Shouldn't the the close price of the equity at 09:31:00 (3.5500) be equal to the open price (3.4500) of the equity at 09:32:00?

Also looking at the following equity data (minute interval) from day to day:

'2014-12-18 16:33:00' '50.3660' '50.3660' '50.3660' '50.3660' '156454' '238'
'2014-12-19 09:31:00' '51.2400' '50.7100' '50.7100' '51.2400' '11055' '11055'

Shouldn't one of the values of the previous day be equivalent to the open of the next day? The close values vs open values also do not correspond..

I even pulled some tick data, and the previous day close values do not correspond to the next days open values. (AAVL)

'2014-12-24 13:00:00' '47.3000' '1576' '161055' '47.2900' '47.3000' '970378'
'2014-12-26 09:30:00' '47.5000' '203' '203' '45.9500' '47.9000' '2550'

There is no detailed explanation of these values anywhere so I would appreciate your help.

Best,
Rob

Edited by lyxos on Jun 22, 2015 at 07:26 PM

DTN_Jay_Froscheiser
-VP, Product Operations-
Posts: 1746
Joined: May 3, 2004

DTN IQFeed/DTN.IQ/DTN NxCore


Posted: Jun 23, 2015 10:02 AM          Msg. 2 of 3
Rob,

An interval/bar only includes trades that occurred inside that interval. Take a 1 minute bar as an example. What happened in minute 1 doesn't have any impact on the bar in minute 2. So, the close of bar 1 doesn't equal the open of bar 2. The open of bar 2 represents the first trade that occurs inside that minute.
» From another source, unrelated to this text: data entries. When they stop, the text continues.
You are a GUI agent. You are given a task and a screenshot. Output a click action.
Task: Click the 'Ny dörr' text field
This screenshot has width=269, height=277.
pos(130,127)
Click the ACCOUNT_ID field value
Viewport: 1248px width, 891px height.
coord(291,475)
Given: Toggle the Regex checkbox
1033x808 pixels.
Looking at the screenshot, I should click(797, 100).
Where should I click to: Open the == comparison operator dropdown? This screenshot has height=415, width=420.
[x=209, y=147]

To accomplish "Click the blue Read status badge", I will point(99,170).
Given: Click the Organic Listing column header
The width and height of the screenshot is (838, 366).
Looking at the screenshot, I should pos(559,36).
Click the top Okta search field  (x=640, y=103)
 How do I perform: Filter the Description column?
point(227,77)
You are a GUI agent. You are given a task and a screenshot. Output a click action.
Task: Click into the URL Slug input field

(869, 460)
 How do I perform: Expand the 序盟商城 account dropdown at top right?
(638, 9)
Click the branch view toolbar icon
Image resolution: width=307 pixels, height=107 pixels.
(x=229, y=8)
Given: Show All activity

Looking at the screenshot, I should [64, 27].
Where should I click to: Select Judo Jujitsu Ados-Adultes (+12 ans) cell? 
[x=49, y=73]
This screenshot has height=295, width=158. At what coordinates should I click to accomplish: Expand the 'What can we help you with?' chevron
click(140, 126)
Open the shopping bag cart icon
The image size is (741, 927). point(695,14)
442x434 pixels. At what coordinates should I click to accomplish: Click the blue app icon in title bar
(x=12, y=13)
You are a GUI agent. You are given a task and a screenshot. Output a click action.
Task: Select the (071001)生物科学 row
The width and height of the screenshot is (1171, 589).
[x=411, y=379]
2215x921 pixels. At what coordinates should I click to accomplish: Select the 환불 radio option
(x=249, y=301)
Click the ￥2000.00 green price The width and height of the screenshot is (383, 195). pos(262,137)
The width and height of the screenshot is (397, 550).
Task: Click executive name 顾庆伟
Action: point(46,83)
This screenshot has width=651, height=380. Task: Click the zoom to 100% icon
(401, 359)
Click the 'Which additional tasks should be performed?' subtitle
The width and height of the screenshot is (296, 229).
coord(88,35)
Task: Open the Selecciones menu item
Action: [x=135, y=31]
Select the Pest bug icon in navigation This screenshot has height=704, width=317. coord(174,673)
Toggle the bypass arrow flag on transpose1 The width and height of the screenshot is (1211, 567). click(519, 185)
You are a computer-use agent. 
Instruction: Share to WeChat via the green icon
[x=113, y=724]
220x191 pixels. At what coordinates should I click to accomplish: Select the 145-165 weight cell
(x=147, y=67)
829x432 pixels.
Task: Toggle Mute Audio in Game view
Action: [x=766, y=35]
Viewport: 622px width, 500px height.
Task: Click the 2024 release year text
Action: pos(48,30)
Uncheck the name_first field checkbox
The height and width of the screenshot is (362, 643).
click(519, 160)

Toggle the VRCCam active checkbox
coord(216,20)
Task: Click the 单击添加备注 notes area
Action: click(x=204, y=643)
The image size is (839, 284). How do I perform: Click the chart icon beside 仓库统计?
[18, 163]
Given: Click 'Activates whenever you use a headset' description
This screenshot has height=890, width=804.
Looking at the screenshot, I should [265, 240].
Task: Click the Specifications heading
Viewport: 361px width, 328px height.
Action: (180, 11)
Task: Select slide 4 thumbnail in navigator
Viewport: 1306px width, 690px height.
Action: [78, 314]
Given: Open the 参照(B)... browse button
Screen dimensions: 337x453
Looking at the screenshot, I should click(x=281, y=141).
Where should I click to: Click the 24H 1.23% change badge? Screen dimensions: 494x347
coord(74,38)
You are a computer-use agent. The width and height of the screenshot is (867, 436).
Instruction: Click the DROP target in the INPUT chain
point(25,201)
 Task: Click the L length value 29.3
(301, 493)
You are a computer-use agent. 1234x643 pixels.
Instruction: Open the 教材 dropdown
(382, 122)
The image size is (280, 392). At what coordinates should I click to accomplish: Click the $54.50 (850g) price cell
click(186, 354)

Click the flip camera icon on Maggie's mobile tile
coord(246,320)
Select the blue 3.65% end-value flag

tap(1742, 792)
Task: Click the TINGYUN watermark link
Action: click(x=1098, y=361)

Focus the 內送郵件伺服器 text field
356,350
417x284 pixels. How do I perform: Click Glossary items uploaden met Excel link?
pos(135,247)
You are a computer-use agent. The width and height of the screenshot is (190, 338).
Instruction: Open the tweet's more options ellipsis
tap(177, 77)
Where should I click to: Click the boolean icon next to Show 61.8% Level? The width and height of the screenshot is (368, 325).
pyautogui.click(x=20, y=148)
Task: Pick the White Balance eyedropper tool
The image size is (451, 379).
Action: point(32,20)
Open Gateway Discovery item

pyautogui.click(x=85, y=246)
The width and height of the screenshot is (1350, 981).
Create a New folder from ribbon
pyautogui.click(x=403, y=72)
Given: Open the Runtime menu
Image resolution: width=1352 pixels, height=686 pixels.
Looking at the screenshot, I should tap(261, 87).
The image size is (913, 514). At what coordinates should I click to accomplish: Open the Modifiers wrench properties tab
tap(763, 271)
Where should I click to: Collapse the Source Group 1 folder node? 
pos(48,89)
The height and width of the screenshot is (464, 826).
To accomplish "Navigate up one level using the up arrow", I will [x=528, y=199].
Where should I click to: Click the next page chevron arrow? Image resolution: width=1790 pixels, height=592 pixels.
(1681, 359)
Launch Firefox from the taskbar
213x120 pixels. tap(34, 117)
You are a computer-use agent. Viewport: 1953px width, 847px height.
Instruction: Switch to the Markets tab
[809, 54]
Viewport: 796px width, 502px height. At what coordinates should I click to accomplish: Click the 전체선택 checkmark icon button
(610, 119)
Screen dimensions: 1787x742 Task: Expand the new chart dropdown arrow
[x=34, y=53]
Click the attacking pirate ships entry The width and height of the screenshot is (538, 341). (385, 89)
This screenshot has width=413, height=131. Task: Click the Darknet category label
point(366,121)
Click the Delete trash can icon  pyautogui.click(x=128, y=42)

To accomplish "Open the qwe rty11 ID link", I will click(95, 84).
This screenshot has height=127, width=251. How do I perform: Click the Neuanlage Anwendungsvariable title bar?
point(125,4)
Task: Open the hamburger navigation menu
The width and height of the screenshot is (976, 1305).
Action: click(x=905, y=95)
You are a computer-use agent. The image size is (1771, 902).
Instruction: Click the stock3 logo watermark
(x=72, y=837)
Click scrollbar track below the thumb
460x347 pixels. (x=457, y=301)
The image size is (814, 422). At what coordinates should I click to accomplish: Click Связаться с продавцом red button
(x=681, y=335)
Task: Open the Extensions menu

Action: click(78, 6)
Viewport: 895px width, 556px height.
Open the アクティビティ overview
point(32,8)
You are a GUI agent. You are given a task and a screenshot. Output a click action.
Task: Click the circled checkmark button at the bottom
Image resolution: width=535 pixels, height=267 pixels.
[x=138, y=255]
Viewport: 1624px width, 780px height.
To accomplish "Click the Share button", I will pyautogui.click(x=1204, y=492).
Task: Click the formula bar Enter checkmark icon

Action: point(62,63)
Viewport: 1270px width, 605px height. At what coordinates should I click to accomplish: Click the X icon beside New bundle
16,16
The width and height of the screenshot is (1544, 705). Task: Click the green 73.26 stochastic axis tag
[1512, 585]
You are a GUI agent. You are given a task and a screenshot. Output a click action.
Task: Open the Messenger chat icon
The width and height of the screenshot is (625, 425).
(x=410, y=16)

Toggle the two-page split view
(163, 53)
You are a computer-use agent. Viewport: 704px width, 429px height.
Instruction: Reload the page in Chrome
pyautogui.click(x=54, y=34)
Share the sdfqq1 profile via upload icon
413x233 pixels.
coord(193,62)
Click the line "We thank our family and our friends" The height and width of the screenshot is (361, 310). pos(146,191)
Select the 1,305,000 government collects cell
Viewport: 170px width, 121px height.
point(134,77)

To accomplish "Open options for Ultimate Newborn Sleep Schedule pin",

If only one trade occurs during that minute, the Open, High, Low and Close will all be the same value. If there were no trades during that 1 minute, there wouldn't be a bar. A good way to see this is to look at something that doesn't trade very often (example: BRK.A). Looking at 1 minute bar data, you will notice several "missing" bars where the stock didn't trade during those minutes. Some minutes there was incremental volume of 1 (one share/one trade), and thus the OHLC all have the same value in that minute. There are other 1 minute bars that have more than a single trade (and at different prices), and thus the OHLC are representative of the summary of the trades within that minute.

All of this holds true no matter what the interval (1 minute, 5 minutes, daily, etc)

I hope this helps.

Jay Froscheiser
Vice President, Active Trader Products

lyxos
-Interested User-
Posts: 2
Joined: Jun 22, 2015


Posted: Jun 27, 2015 12:30 PM          Msg. 3 of 3
Makes perfect sense!! Much appreciated.